Well constructed, personalised messages work well to augment the customer experience, to increase customer engagement and to increase sales. In retail situations it also significantly reduces the percentage of goods returned.

What is personalisation?

Personalisation is about using data to know enough about an individual and what they might want, to be able to give them relevant information or encouragement before they ask. Sometimes personalisation is confused with letting people add their own personal touch to products, but that is more correctly known as customisation.

Steps to personalisation

  1. You need to really know your customer. This means collecting as much data as possible on them, and having in place a streamlined method to stitching it together - remove data silos and embrace data unification.
  2. Put customers in control. Happy customers are those who help themselves, so make sure that you provide self-service portals, give them FAQs and let me set up preferences on how they would like to be interacted with.
  3. Engage with your customers. Make sure that your team is active where you customers are active. Use every opportunity to interact with them on social media, and to capture what is important to the market.
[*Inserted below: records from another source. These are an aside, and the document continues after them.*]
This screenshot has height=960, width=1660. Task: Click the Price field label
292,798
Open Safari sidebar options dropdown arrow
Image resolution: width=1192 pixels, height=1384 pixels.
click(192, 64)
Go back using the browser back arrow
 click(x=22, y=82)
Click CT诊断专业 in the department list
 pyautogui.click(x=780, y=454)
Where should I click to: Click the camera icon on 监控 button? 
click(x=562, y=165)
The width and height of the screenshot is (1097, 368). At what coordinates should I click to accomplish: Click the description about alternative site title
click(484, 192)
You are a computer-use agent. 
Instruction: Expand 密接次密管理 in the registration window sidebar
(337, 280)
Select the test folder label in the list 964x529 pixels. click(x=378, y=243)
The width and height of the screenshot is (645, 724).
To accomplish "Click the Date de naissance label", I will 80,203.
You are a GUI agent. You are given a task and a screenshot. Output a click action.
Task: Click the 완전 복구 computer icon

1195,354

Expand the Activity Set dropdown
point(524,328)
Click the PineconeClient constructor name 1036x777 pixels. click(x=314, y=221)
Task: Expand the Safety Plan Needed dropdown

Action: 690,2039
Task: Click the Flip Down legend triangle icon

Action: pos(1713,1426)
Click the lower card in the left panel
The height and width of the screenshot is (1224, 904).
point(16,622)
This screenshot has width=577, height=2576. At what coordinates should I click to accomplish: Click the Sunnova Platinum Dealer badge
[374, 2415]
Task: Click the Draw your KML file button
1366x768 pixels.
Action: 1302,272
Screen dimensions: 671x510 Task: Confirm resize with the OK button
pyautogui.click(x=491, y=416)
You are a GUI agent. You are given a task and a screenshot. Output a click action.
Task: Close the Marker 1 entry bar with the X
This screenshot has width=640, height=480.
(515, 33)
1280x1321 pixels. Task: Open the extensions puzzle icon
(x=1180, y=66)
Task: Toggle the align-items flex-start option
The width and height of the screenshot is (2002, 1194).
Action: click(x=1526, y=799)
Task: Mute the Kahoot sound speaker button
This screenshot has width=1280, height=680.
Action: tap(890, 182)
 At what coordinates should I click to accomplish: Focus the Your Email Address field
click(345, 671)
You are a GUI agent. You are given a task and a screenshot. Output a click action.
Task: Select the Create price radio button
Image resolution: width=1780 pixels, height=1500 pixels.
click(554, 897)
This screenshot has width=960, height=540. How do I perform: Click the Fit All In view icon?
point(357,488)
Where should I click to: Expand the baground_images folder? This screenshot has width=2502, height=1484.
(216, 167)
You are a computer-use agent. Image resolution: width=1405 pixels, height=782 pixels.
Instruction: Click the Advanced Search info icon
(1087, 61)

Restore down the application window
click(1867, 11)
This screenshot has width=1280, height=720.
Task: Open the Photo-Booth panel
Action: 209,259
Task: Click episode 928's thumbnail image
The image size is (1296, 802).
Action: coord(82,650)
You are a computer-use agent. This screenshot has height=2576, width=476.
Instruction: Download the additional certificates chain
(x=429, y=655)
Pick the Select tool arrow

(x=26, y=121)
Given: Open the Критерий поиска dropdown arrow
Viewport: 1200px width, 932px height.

Think and act in journeys - make sure that your customer knows where they are in a particular journey, and avoid successive but unrelated interventions.
  4. Become fully customer-centric. Reorganise your workforce if necessary so that the entire company works cross-functionally to focus on delivering value to your customers. Put the needs of the customer above the needs of the company.

How to become more data-driven

It is tempting to create one enormous data lake and to imagine what insights you will be able to pull out of it.  The reality is somewhat different - you are likely to drown with this approach. Analytics tools are a new super-power, but must be used wisely. Here's how:

  1. Understand what you want to achieve. Success often depends on knowing what outcome is needed, so clearly state the critical success factors and work back from there.
  2. Know what data you need. What is the relevant or necessary data that you need to collect to engage with a customer, make a better decision or improve a product? Collect what you need - any more and you'll get side-tracked or become blind to the core data.
  3. Test and repeat. You will almost certainly not get it right first time, so go with what you think will work, and then check the results. Alter one thing at a time and run the data again. Keep going until the customer response indicates that you've got it right.
  4. Update behaviours. When sometime in your team presents a fact or makes a decision, ask them to make sure that they have the relevant analytics as justification. There should be no need to actually ask them for it as proof, but the mindset needs to change.

Using data to make every customer feel like they are the only customer increases revenue. Technology has the power to create empathy. Building recognition and trust means that your customers will love you back. You will need to personalise your company's messages to your customers, so that they feel that they know who you are, and take that next step with excitement.